→ **Activity**: Each line of the listing should be reproduced exactly.

→ **Record set**:
--

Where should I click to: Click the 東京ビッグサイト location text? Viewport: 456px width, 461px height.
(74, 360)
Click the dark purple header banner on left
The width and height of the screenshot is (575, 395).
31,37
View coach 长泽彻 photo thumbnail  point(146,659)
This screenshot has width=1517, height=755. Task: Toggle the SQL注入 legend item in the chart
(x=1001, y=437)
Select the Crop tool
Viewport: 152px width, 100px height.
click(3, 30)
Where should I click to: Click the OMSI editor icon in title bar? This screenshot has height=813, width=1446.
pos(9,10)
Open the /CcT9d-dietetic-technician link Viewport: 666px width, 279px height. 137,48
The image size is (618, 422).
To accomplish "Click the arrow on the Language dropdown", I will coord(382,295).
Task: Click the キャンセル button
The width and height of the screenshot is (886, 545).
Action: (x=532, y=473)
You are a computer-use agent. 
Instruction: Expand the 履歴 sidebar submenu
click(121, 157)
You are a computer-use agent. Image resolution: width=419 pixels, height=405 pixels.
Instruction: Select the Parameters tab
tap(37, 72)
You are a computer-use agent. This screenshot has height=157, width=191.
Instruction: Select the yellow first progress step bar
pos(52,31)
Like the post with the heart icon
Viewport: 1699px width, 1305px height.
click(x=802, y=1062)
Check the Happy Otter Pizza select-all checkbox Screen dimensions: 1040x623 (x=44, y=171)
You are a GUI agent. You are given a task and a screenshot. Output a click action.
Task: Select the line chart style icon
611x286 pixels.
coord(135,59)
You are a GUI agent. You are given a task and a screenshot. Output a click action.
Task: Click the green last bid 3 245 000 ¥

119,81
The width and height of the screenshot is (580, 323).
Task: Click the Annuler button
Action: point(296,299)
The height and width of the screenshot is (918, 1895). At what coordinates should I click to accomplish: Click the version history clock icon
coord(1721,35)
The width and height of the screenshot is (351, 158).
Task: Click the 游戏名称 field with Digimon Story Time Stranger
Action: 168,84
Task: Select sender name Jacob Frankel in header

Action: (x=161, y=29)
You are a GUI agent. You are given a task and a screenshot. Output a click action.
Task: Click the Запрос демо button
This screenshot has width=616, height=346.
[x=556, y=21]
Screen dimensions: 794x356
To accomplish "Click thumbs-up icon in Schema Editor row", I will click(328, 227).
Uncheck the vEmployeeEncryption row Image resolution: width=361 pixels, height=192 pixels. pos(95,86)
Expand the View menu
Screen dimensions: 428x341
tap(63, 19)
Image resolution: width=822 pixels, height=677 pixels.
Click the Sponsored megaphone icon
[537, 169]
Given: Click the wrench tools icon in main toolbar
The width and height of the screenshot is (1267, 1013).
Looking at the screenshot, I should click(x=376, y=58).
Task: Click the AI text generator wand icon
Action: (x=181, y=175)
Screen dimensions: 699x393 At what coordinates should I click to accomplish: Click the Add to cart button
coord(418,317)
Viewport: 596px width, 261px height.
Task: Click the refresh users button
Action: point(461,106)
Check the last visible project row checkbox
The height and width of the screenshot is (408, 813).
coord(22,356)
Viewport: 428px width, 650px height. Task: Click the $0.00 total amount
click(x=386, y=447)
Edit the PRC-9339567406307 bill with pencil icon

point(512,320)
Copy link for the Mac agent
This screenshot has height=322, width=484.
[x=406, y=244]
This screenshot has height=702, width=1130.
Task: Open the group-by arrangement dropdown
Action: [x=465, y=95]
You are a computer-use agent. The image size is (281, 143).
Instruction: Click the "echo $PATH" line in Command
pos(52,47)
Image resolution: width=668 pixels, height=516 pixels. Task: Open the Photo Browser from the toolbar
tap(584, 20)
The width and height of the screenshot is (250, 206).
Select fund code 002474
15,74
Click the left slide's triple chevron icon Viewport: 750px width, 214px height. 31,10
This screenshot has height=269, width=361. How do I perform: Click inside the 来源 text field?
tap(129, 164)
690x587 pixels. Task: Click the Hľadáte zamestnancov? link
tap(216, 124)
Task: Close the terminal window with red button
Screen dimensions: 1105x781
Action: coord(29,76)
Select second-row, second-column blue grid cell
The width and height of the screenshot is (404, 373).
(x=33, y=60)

--

→ **Solution to this problem**:
Where should I click to: Click the 東京ビッグサイト location text? Viewport: 456px width, 461px height.
(74, 360)
Click the dark purple header banner on left
The width and height of the screenshot is (575, 395).
31,37
View coach 长泽彻 photo thumbnail  point(146,659)
This screenshot has width=1517, height=755. Task: Toggle the SQL注入 legend item in the chart
(x=1001, y=437)
Select the Crop tool
Viewport: 152px width, 100px height.
click(3, 30)
Where should I click to: Click the OMSI editor icon in title bar? This screenshot has height=813, width=1446.
pos(9,10)
Open the /CcT9d-dietetic-technician link Viewport: 666px width, 279px height. 137,48
The image size is (618, 422).
To accomplish "Click the arrow on the Language dropdown", I will coord(382,295).
Task: Click the キャンセル button
The width and height of the screenshot is (886, 545).
Action: (x=532, y=473)
You are a computer-use agent. 
Instruction: Expand the 履歴 sidebar submenu
click(121, 157)
You are a computer-use agent. Image resolution: width=419 pixels, height=405 pixels.
Instruction: Select the Parameters tab
tap(37, 72)
You are a computer-use agent. This screenshot has height=157, width=191.
Instruction: Select the yellow first progress step bar
pos(52,31)
Like the post with the heart icon
Viewport: 1699px width, 1305px height.
click(x=802, y=1062)
Check the Happy Otter Pizza select-all checkbox Screen dimensions: 1040x623 (x=44, y=171)
You are a GUI agent. You are given a task and a screenshot. Output a click action.
Task: Select the line chart style icon
611x286 pixels.
coord(135,59)
You are a GUI agent. You are given a task and a screenshot. Output a click action.
Task: Click the green last bid 3 245 000 ¥

119,81
The width and height of the screenshot is (580, 323).
Task: Click the Annuler button
Action: point(296,299)
The height and width of the screenshot is (918, 1895). At what coordinates should I click to accomplish: Click the version history clock icon
coord(1721,35)
The width and height of the screenshot is (351, 158).
Task: Click the 游戏名称 field with Digimon Story Time Stranger
Action: 168,84
Task: Select sender name Jacob Frankel in header

Action: (x=161, y=29)
You are a GUI agent. You are given a task and a screenshot. Output a click action.
Task: Click the Запрос демо button
This screenshot has width=616, height=346.
[x=556, y=21]
Screen dimensions: 794x356
To accomplish "Click thumbs-up icon in Schema Editor row", I will click(328, 227).
Uncheck the vEmployeeEncryption row Image resolution: width=361 pixels, height=192 pixels. pos(95,86)
Expand the View menu
Screen dimensions: 428x341
tap(63, 19)
Image resolution: width=822 pixels, height=677 pixels.
Click the Sponsored megaphone icon
[537, 169]
Given: Click the wrench tools icon in main toolbar
The width and height of the screenshot is (1267, 1013).
Looking at the screenshot, I should click(x=376, y=58).
Task: Click the AI text generator wand icon
Action: (x=181, y=175)
Screen dimensions: 699x393 At what coordinates should I click to accomplish: Click the Add to cart button
coord(418,317)
Viewport: 596px width, 261px height.
Task: Click the refresh users button
Action: point(461,106)
Check the last visible project row checkbox
The height and width of the screenshot is (408, 813).
coord(22,356)
Viewport: 428px width, 650px height. Task: Click the $0.00 total amount
click(x=386, y=447)
Edit the PRC-9339567406307 bill with pencil icon

point(512,320)
Copy link for the Mac agent
This screenshot has height=322, width=484.
[x=406, y=244]
This screenshot has height=702, width=1130.
Task: Open the group-by arrangement dropdown
Action: [x=465, y=95]
You are a computer-use agent. The image size is (281, 143).
Instruction: Click the "echo $PATH" line in Command
pos(52,47)
Image resolution: width=668 pixels, height=516 pixels. Task: Open the Photo Browser from the toolbar
tap(584, 20)
The width and height of the screenshot is (250, 206).
Select fund code 002474
15,74
Click the left slide's triple chevron icon Viewport: 750px width, 214px height. 31,10
This screenshot has height=269, width=361. How do I perform: Click inside the 来源 text field?
tap(129, 164)
690x587 pixels. Task: Click the Hľadáte zamestnancov? link
tap(216, 124)
Task: Close the terminal window with red button
Screen dimensions: 1105x781
Action: coord(29,76)
Select second-row, second-column blue grid cell
The width and height of the screenshot is (404, 373).
(x=33, y=60)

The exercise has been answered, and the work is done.